00:01
<Kris Kowal>
That in turn is important because one of the things you can do with a module source is relocate it, e.g., from the file system to a bundle, or a zip file.
00:01
<littledan>
Oh I see
00:01
<Kris Kowal>
In which case the import.meta.url is not applicable.
00:01
<littledan>
And this is supposed to be the resolved specifier?
00:01
<littledan>
Not a relative one
00:01
<Kris Kowal>
Yeah, referrers need to be fully resolved. What that means can vary as well.
00:02
<Kris Kowal>
e.g., if you have an importHook per scope, ./src/main.js is a very reasonable fully-resolved specifier, where ./ just distinguishes a module in scope from one that’s from another scope.
00:03
<littledan>
OK, then I agree that this is orthogonal. Then, WebAssembly.Module needs a referrer as well as host data
00:03
<littledan>
Since, when used in import, it needs to resolve relative references
00:03
<Kris Kowal>
My position remains that Module needs a referrer and import reflection can produce a Module that contains a WebAssembly.Module as its source.
00:04
<littledan>
That would mean that it can’t be multiply instantiated, going against one of the core goals
00:04
<Kris Kowal>
It can be multiply instantiated.
00:04
<littledan>
That goal is higher priority than my import() one
00:04
<littledan>
How can a Module be multiply instantiated?
00:05
<Kris Kowal>
await import(new Module(module.source, module.referrer, etc.))
00:05
<littledan>
OK, by cloning it
00:05
<Kris Kowal>
Effectively, yes.
00:05
<littledan>
By projecting away some of the stuff
00:05
<littledan>
Well, these are two coherent points in the design space to consider
00:06
<Kris Kowal>
Aye.
00:06
<Kris Kowal>
I’m just strongly against adding the referrer to the source. There are other coherent ways to meet that criterion too.
00:07
<littledan>
Can you say more about why?
00:07
<Kris Kowal>
Including an intermediate layer between source and instance. I’m weary of that though. Not a naming problem I want to get into.
00:07
<Kris Kowal>
Yeah, sources are highly reusable.
00:08
<Kris Kowal>
They can be backed by an immutable record that can be safely shared throughout an agent cluster without synchronization.
00:08
<Kris Kowal>
And they represent no authority.
00:09
<Kris Kowal>
Taking referrer onto that does not add authority, but it does make it less clear exactly how cache and share friendly they are.
11:18
<Jack Works>
I feel good with no referrer (current PR design). Is there a summary of why we want to add it back again?
11:21
<Jack Works>
is this a feature or a bug?
11:23
<nicolo-ribaudo>
A feature! The exact code does not matter, but the amounts does. It's to show that compartments a small implementation on top of all the building blocks (or at least, that's what I remember from when I saw that slide!)
12:45
<Kris Kowal>
is this a feature or a bug?
Intentional. I don’t want people to read the whole slide, but I do want to give people an idea about how much code it takes to implement compartment in user code. Whether this is okay or too much is actually quite subjective. For an inline implementation of import map that gets written into a large portion of the web, might be too much. But, on the other hand, might not be.
12:47
<Kris Kowal>
I feel good with no referrer (current PR design). Is there a summary of why we want to add it back again?
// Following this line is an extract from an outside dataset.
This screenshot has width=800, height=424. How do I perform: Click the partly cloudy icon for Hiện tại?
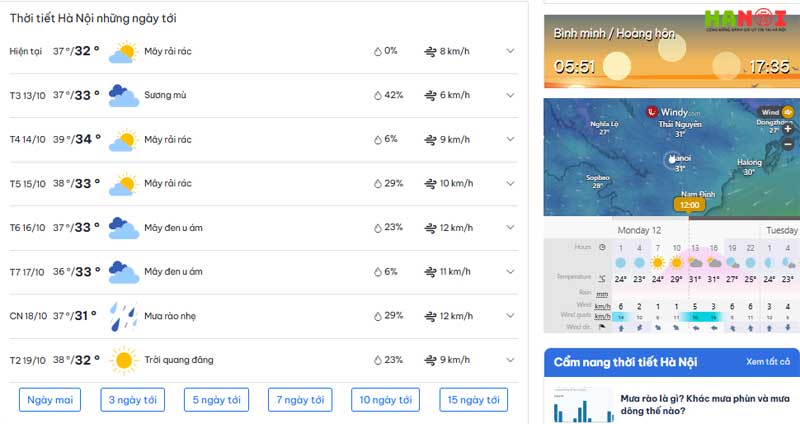pyautogui.click(x=123, y=52)
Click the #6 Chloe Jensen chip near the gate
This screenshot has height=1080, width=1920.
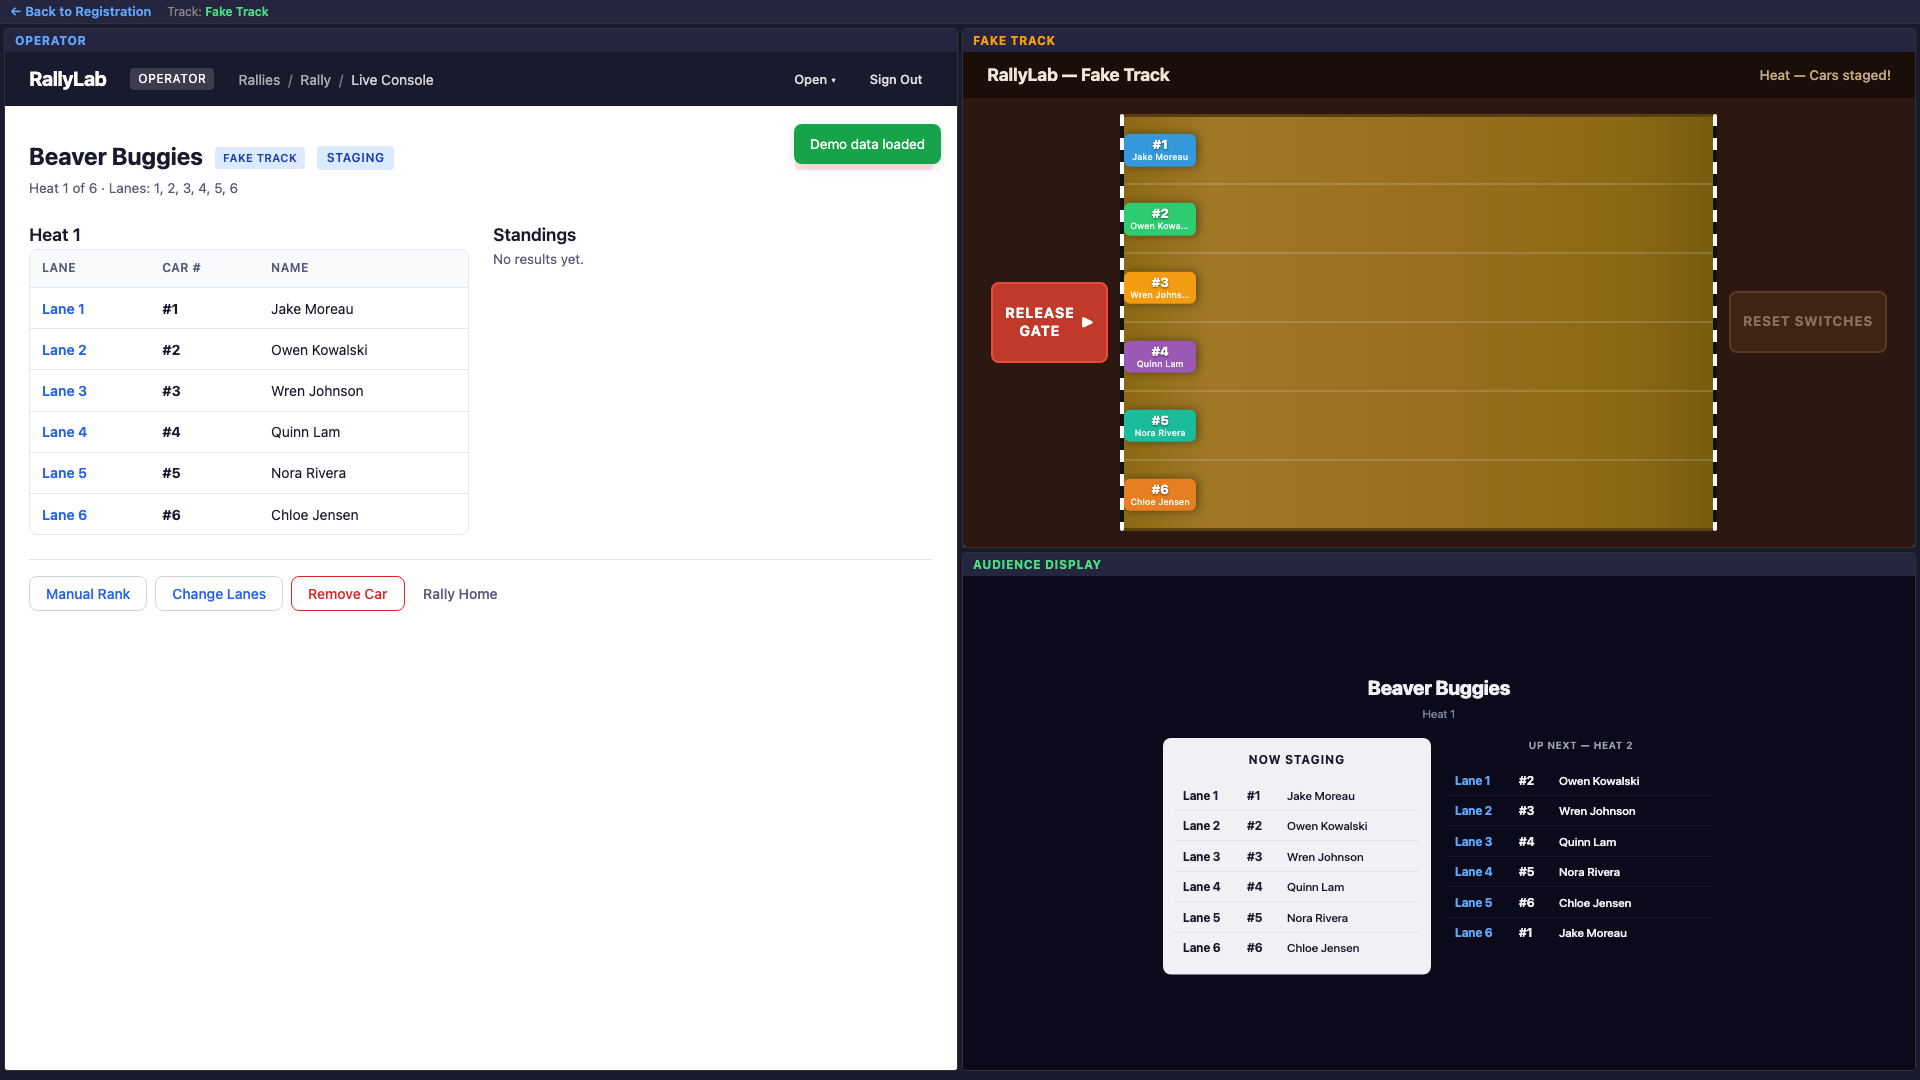click(1159, 494)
Yes, importMeta is mutable and referrer should not be. This is a soft requirement. If we also make importMeta === import.meta, that requirement becomes harder: a module should not be able to alter its own referrer between dynamic imports. I’m leaving these all as open questions for us to settle amongst us and am not going to broach the topic at plenary.
12:48
<nicolo-ribaudo>
Could the referrer be in a private field of importMeta not visible from inside the module?
13:36
<Kris Kowal>
It could be. The other way of looking at this, though, is, "what among the properties of import.meta are useful to an importHook", and the answer is, "only the referrer".
13:37
<Kris Kowal>
And another way to look at it is, "what does one need to construct an import.meta for a particular module", and the answer is, "only the referrer".
13:37
<nicolo-ribaudo>
It could be. The other way of looking at this, though, is, "what among the properties of import.meta are useful to an importHook", and the answer is, "only the referrer".
Well, you have an example with import.meta.resolve
13:38
<nicolo-ribaudo>
I can answer to myself 😂 With Guy's proposal of passing a baseURL parameter, you don't need to get .resolve from the module's import.meta
13:38
<Kris Kowal>
And another overlapping design question remains open: can we thread importMeta such that import.meta === importMeta and cause less confusion?
13:39
<Kris Kowal>
Where is Guy proposing the passage of a baseURL?
13:39
<nicolo-ribaudo>
And another overlapping design question remains open: can we thread importMeta such that import.meta === importMeta and cause less confusion?
I agree that it's confusing
13:39
<Kris Kowal>
Is this different than import.meta.url?
13:40
<nicolo-ribaudo>
Where is Guy proposing the passage of a baseURL?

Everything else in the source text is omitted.